The mother also contends the juvenile court erred in modifying the prior order, arguing the court had insufficient grounds to remove the children from the mother's custody. The mother again cites Iowa Code section 232.102, asserting that section required the court to find, by clear and convincing evidence, that the children could not be protected from either physical abuse without transfer of custody or some harm that would justify the adjudication of the children as CINA. See id. §§ 232.102(1)-(2). However, we have concluded the juvenile court's order was a modification of a previous dispositional order pursuant to section 232.103(1). A party seeking a modification of the custody provisions of a prior dispositional order must show the circumstances have so materially and substantially changed that the best interests of the child requires such a change in custody. See In re D.G., 704 N.W.2d 454, 458 (Iowa Ct. App. 2005).

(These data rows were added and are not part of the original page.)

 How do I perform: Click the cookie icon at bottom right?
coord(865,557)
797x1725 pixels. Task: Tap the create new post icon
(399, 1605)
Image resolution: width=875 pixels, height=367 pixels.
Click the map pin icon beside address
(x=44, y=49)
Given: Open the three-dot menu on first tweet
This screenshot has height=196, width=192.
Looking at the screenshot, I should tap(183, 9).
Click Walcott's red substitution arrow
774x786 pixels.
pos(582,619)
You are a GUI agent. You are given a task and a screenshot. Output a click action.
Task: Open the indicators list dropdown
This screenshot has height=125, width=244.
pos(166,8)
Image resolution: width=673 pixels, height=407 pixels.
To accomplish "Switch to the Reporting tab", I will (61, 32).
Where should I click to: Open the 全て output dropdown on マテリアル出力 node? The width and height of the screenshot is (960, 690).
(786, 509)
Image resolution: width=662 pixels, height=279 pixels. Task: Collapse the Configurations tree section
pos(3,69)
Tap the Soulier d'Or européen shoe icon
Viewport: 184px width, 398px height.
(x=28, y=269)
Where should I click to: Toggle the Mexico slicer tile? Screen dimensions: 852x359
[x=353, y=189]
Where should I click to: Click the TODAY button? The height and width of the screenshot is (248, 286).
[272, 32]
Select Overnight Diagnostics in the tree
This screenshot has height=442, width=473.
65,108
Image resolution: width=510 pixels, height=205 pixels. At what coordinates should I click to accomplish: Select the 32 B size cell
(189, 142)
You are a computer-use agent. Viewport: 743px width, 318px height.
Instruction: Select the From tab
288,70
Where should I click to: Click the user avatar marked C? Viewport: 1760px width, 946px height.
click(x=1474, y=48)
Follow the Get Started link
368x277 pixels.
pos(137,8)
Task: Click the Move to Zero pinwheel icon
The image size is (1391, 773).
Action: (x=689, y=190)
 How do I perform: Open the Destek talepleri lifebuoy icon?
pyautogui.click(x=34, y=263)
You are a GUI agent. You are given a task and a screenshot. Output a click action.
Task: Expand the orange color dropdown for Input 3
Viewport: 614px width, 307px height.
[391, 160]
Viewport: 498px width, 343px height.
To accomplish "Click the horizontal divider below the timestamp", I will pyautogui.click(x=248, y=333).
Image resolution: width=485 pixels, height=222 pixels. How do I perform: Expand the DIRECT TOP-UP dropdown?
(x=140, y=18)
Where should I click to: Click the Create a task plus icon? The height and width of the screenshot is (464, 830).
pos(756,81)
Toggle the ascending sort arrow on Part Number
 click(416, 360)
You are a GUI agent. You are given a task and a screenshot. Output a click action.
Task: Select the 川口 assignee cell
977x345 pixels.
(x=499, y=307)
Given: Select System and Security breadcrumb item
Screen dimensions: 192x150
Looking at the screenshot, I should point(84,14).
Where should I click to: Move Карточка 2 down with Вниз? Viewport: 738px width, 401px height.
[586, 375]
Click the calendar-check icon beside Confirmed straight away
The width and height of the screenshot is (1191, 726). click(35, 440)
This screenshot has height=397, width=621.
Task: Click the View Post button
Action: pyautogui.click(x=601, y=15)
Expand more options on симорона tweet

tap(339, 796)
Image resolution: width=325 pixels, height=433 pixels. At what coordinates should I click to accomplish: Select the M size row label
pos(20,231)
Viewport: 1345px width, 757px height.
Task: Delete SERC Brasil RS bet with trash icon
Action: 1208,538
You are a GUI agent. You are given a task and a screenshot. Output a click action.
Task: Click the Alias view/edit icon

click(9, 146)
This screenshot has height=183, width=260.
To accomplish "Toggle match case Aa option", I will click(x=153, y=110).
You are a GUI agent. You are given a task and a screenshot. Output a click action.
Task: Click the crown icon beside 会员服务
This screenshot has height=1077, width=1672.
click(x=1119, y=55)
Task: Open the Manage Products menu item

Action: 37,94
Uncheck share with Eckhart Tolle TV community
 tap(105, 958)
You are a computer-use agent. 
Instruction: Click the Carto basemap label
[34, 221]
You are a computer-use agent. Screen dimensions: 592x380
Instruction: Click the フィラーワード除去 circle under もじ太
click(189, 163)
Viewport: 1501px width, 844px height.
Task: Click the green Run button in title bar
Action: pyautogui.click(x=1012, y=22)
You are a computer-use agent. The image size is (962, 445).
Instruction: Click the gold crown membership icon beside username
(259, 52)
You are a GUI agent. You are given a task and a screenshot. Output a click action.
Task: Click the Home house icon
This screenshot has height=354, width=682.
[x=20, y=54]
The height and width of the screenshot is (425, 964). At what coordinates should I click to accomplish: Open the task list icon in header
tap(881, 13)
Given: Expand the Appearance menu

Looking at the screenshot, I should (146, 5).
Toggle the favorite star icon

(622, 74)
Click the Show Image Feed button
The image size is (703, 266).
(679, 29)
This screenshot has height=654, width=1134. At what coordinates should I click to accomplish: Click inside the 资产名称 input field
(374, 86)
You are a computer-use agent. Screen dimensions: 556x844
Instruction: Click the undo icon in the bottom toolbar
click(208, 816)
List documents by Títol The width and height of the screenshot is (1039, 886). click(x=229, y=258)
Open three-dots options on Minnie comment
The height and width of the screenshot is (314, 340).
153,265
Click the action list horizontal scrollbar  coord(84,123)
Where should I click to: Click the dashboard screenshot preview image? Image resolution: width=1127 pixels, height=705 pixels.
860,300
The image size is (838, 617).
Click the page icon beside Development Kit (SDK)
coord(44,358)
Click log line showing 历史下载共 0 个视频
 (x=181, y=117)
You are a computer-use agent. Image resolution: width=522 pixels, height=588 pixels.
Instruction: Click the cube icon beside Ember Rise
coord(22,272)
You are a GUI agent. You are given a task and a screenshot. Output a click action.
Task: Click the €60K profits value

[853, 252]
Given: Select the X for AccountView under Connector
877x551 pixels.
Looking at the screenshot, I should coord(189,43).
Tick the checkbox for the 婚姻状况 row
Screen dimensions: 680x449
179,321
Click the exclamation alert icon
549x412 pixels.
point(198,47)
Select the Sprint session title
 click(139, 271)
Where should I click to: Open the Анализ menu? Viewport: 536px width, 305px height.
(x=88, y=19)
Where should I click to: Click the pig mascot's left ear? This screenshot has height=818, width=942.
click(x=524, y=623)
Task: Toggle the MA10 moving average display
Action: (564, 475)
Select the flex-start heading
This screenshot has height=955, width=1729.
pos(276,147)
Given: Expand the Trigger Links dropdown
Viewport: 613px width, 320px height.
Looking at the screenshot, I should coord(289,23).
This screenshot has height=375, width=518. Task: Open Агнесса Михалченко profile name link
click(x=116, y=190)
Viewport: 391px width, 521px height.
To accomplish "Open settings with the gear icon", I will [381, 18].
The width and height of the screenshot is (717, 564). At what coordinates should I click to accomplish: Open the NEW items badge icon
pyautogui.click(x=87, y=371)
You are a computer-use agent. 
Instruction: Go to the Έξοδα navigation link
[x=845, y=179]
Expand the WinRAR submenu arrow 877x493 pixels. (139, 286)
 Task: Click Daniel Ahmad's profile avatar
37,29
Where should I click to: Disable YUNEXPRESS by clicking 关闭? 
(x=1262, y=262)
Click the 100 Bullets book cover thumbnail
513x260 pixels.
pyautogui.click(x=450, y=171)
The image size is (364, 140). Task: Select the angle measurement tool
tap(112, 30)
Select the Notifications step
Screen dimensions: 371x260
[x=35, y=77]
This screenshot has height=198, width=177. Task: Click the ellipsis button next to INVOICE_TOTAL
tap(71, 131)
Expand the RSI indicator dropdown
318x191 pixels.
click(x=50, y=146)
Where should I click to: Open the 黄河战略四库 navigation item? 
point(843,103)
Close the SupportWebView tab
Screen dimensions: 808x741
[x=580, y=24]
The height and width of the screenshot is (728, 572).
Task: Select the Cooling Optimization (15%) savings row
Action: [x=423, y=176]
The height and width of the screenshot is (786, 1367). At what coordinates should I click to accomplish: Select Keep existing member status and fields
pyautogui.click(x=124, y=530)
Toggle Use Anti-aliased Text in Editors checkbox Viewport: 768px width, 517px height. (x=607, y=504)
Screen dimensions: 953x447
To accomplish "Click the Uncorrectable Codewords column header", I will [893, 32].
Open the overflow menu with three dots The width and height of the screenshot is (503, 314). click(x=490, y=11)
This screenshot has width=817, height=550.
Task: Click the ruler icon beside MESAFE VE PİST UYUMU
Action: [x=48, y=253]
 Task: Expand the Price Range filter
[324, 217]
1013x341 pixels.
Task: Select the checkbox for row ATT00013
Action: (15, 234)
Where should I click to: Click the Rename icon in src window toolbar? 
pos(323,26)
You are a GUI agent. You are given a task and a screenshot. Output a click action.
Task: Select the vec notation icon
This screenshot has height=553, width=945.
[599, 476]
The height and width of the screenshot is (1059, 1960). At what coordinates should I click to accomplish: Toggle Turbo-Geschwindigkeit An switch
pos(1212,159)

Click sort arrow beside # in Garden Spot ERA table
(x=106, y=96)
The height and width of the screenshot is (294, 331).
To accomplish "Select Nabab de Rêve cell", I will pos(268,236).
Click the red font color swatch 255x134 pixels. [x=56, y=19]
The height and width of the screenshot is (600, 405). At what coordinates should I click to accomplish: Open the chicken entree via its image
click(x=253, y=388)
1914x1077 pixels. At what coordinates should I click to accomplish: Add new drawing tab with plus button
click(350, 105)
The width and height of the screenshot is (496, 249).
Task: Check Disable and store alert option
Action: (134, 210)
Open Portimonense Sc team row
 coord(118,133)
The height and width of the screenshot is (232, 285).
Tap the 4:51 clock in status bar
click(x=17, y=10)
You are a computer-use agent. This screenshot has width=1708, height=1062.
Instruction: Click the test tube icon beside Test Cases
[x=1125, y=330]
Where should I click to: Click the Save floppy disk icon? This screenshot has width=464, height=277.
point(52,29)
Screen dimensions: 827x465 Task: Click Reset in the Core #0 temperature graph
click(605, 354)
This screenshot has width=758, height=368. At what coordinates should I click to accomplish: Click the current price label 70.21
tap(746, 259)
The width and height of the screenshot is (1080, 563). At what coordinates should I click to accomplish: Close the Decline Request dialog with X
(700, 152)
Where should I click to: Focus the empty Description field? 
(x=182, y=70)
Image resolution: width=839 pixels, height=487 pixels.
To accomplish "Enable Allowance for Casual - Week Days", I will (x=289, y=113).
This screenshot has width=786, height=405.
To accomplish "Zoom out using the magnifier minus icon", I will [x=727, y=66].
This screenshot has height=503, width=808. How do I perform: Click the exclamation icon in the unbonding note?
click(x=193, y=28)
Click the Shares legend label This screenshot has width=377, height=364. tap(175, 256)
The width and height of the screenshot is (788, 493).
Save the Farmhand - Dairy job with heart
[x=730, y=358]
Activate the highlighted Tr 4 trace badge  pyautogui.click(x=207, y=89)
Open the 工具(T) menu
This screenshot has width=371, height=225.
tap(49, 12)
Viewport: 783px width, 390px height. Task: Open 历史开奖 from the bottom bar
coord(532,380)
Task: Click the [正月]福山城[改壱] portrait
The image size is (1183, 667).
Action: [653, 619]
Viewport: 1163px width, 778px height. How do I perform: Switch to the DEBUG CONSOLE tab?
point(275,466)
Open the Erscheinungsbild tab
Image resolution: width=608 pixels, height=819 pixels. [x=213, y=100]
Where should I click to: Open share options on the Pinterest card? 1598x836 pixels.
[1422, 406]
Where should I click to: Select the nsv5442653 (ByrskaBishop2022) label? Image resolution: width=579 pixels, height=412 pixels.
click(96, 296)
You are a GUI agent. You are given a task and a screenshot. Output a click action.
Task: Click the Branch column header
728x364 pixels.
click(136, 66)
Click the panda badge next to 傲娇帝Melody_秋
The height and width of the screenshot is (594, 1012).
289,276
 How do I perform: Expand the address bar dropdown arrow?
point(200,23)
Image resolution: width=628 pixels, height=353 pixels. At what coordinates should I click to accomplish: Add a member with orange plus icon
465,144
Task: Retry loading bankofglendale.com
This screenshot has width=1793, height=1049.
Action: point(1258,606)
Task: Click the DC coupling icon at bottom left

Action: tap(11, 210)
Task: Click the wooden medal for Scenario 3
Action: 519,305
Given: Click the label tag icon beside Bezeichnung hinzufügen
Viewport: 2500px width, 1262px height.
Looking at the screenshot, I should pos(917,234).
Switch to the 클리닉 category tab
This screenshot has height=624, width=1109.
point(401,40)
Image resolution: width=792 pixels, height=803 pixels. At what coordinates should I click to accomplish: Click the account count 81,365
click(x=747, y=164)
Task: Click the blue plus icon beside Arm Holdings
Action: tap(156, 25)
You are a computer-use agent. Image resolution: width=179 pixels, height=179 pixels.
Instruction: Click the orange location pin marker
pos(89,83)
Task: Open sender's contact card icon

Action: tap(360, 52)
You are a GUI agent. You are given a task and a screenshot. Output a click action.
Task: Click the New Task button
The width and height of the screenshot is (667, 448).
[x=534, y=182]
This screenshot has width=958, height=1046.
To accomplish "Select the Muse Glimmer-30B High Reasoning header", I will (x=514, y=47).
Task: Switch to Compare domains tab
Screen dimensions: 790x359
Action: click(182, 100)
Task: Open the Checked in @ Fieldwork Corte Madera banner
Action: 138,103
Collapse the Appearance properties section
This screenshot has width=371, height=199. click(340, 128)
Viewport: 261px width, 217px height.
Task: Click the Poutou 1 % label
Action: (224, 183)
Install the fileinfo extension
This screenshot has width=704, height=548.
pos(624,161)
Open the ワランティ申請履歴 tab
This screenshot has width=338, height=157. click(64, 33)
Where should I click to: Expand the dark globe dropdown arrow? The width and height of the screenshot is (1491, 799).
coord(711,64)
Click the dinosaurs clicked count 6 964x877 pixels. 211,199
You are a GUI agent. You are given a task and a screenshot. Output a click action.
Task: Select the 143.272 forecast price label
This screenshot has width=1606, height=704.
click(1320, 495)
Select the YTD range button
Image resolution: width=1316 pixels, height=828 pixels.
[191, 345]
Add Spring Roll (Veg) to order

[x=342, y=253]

Upon our de novo review of the record, we conclude a substantial and material change of circumstances occurred here to warrant modification of custody in the children's best interests. The juvenile court set forth explicit directions, based upon recommendations of the Department and service providers, that the parents participate in services it deemed necessary for total reunification with the children and in the best interests of the children. When the court placed the children back in the parents' custody, the parents were participating in services. At the time of the July modification hearing, they were not. Given the parents' past substance abuse issues and L.W.'s psychological needs, among other things, we find the parents' recent lack of participation in court-ordered services justify a modification of the dispositional order. Accordingly, we affirm the order of the juvenile court.
IV. Conclusion.
We conclude the juvenile court acted properly within its authority under section 232.103(1) in modifying the previous dispositional order. Additionally, we find the parents' recent lack of participation in court-ordered services constituted a substantial and material change of circumstances warranting modification of custody in the children's best interests. Accordingly, we affirm the court's order modifying the previous dispositional order.